This doesn't have anything to do with North Minneapolis, except for the people involved. Connie Nompelis, real estate agent and rehabber extraordinaire, has family connections in Honduras and still gets back there from time to time. One of her favorite places in Honduras has an interesting history and an interesting drink to go with it...
In the 1600s, two Spanish ships were sunk off the coast of Honduras. The ships were loaded with black slaves, many of whom survived the shipwreck, and lived among the Native Americans in that region, creating a new people and culture. Though it's more complicated than that--check out this link, click here--one surviving aspect of this blending of black and Native American culture is a drink called "Guifiti."

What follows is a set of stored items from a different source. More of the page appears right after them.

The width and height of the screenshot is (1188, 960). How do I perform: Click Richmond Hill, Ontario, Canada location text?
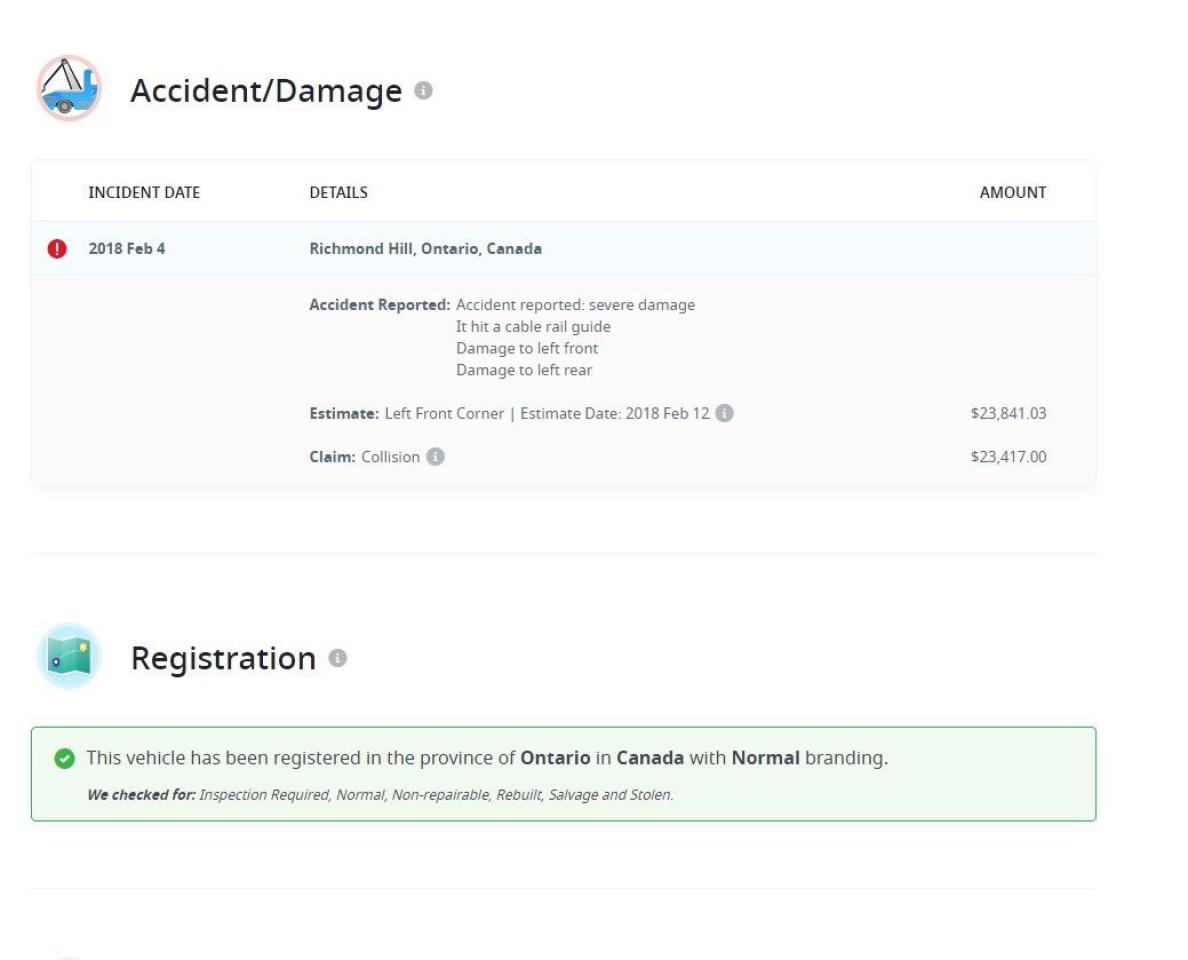(x=426, y=249)
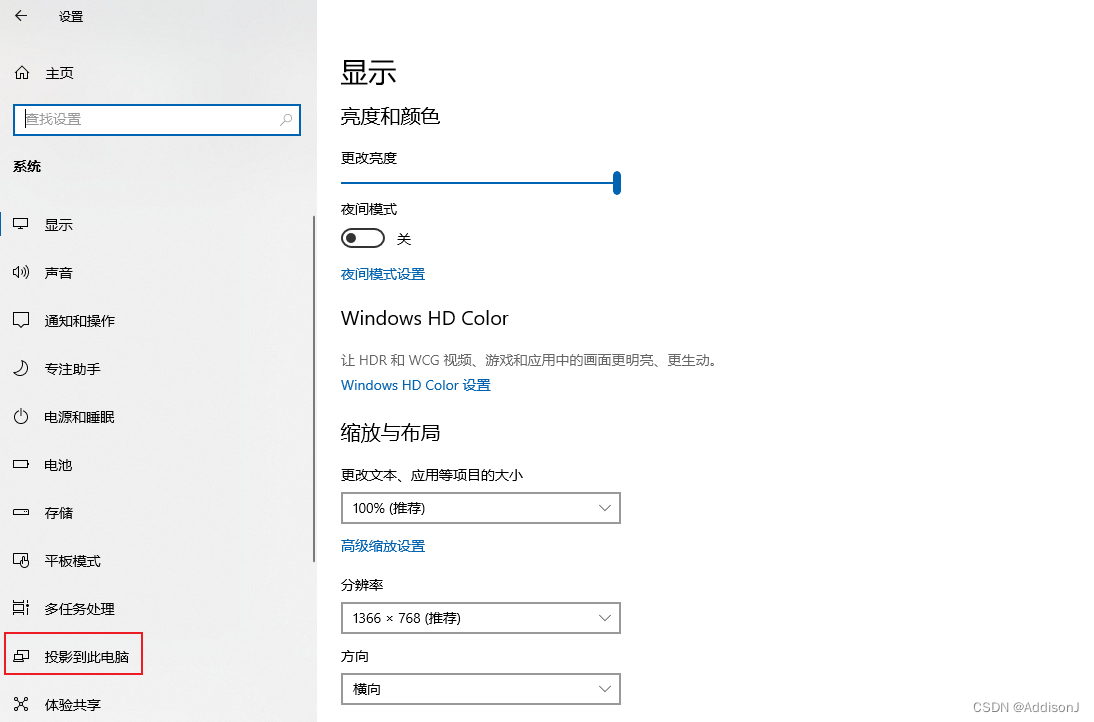This screenshot has height=722, width=1094.
Task: Click the 查找设置 search field
Action: [x=156, y=119]
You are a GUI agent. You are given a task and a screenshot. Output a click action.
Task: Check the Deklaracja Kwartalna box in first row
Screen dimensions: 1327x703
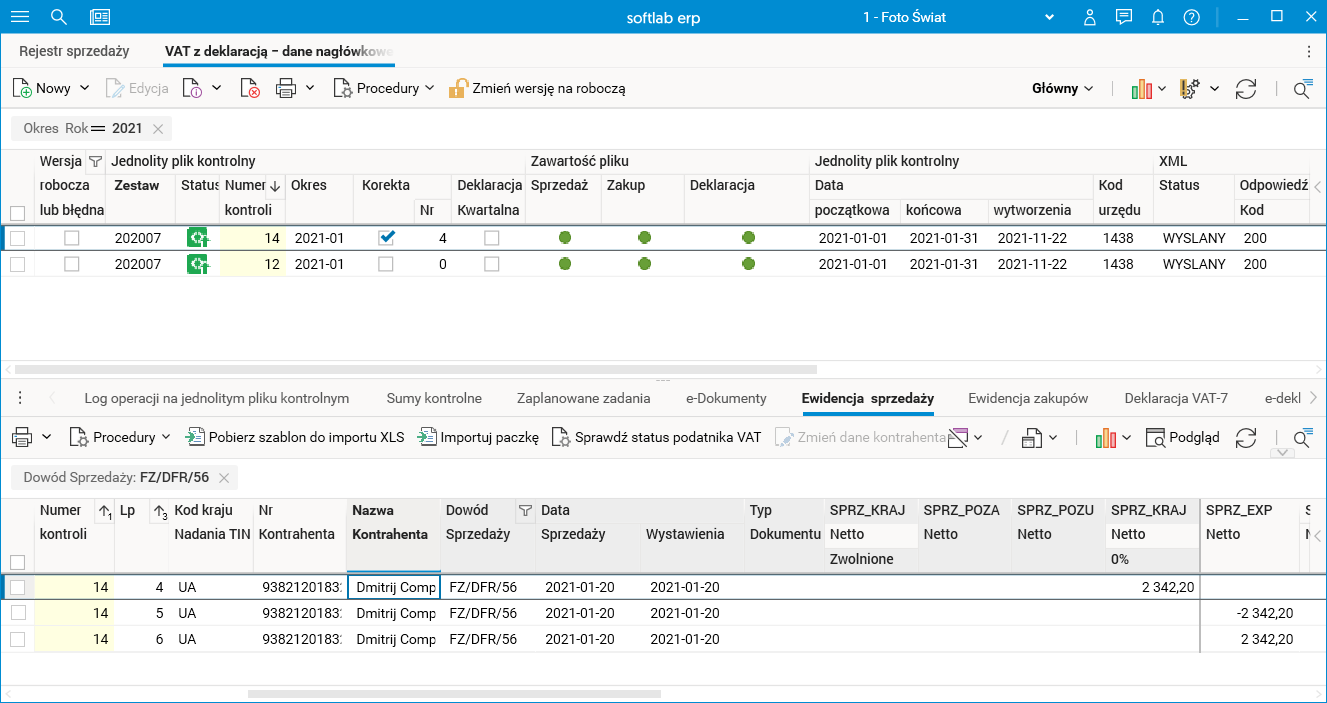(x=491, y=238)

The way Connie explains it, a bottle is filled with an (apparently) secret concoction of plants, though coconut chips are apparently a small part of the recipe. (I can read the words "artesania cocunut chip" on the label, but I can't actually SEE any of the chips in the bottle) Next, liquor is added. What kind of liquor? According to Connie, it's some really inexpensive stuff...the Honduran equivalent of moonshine, but rum is also used. The stuff in the mixture of plants leaches out into the liquor. You can refill the bottle several times and get more value out of the plants; rum is usually the preferred liquor for refills.
I scored a $4.99 bottle of rum at Mervin's for this purpose. After all, you need CHEAP rum to be authentic.

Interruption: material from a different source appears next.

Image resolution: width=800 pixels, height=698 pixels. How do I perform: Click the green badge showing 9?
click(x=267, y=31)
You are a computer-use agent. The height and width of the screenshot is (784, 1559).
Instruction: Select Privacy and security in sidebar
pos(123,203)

So, you're probably wondering, what does it taste like?
The easiest way to describe it is...vile. Almost impossible to drink. It tastes like Jagermeister without any sweet flavor, and (if you can believe it!) much more herby than Jagermeister, like the stuff which might be left over at the bottom of the kettle after brewing up a batch of "Jag." I could down the stuff without a problem but, well, regular readers are quite familiar with my legendary strong stomach. (Though "strong stomach" may not be the right word...I actually LIKE the weird stuff I'm eating)

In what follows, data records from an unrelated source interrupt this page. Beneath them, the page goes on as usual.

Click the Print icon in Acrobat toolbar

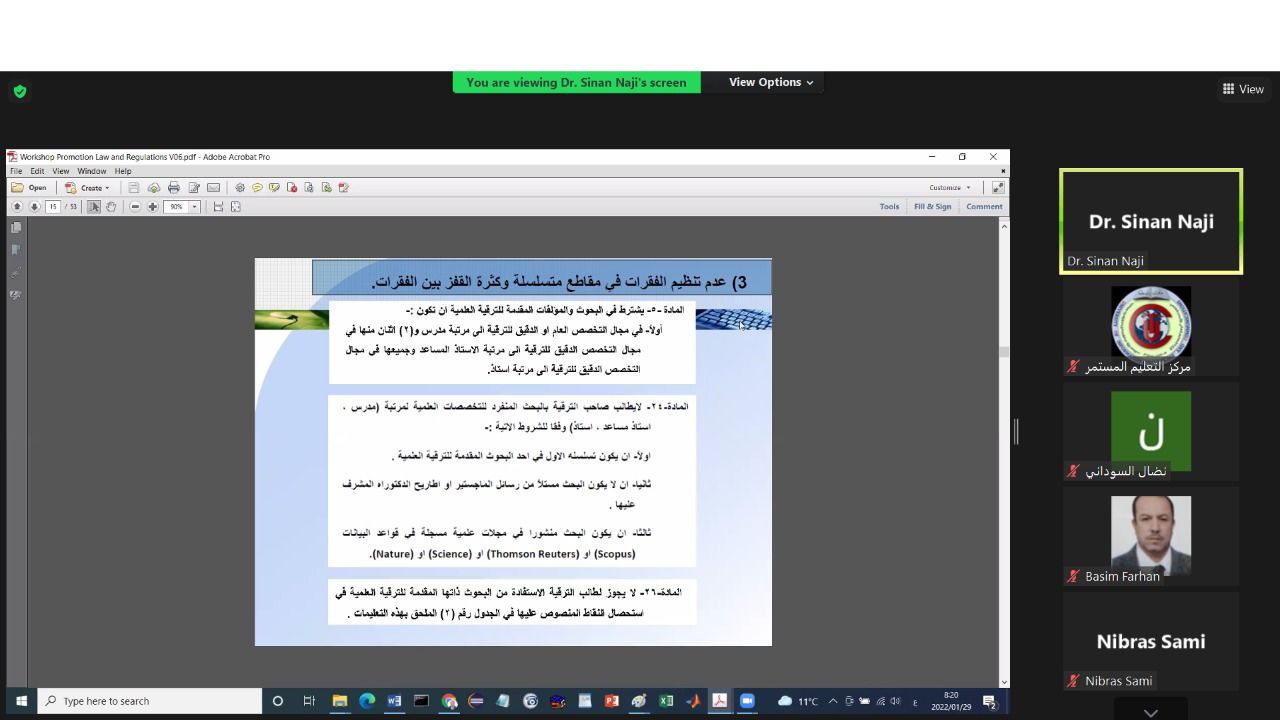174,188
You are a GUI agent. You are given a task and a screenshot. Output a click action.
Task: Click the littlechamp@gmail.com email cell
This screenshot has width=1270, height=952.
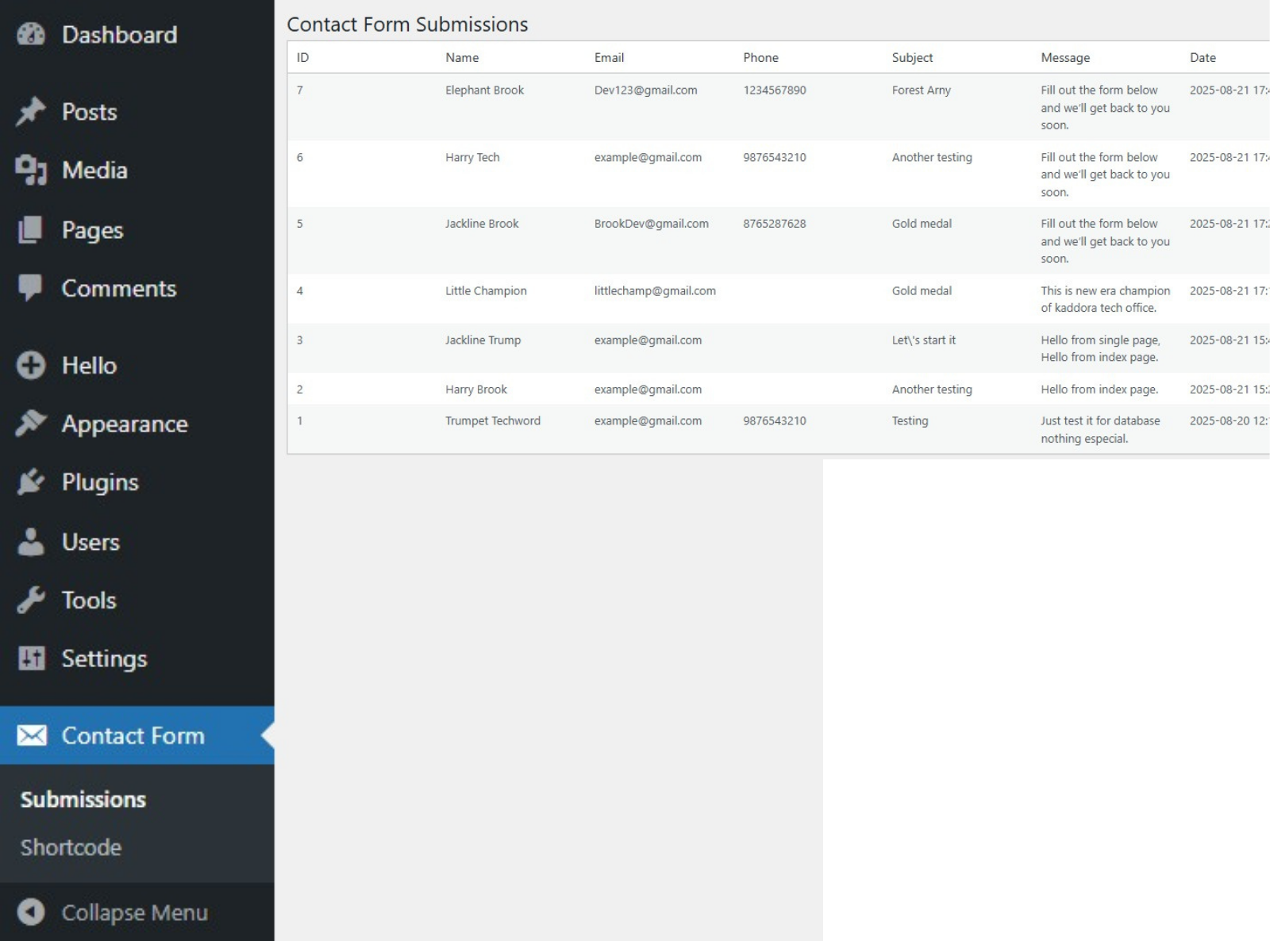click(655, 291)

In any case, flavor is not really the point of this drink. The point of Guifiti is, well, it's...
An aphrodisiac. Allegedly.
I had a couple of shots of this stuff with Connie...hard to tell if something is an aphrodisiac when a woman as hot as Connie is around, if ya know what I mean...and then, a few nights later, I had a couple more shots with Jeff and Connie. (Connie, who actually brought the bottle and gave it to me, didn't indulge that time, though there were a few off-color jokes about the possible effects of me and Jeff drinking the stuff together)
The first time I had some of Guifiti, I figured out the vile taste needed to be MODIFIED, somehow. I slugged down my second shot with a big spoonful of sugar. ("Just a spoonful of sugar makes the Guifiti go down, the Guifiti go down...")
Jeff poured his sugar on his hand like you would with salt while doing a tequila shot. (Personally, I think the salt and lime thing is for wimps, and real men drink their tequila straight up) The result was, according to Jeff, not half bad. And, after all, there's plenty of cane sugar in South America.
I tried researching Guifiti and didn't find too much on the internet, except for a very short research paper, the conclusion of which appears to be: some ingredients can be identified, but who KNOWS what's in the stuff? Click here for that research paper.
Oh, also, some authentic Guifiti recipes use MARIJUANA ROOTS. (But reportedly not the ones sold to tourists)
All the same, if I come up hot on a (expletive) test, I'm blaming Connie. Totally. Dude.
Word from Connie is this region of Honduras is putting itself on the tourist map; a cruise ship recently pulled into one of the towns for the very first time. A local hotel is preparing to meet the seagoing gravy train.
I can just see something like this becoming a hot trend. Well, I spotted it from afar, like the surfer dudes who bought a cheap Mexican beer called "Corona" and, well, what do you know? Everybody wanted to drink what the surfer dudes were drinking.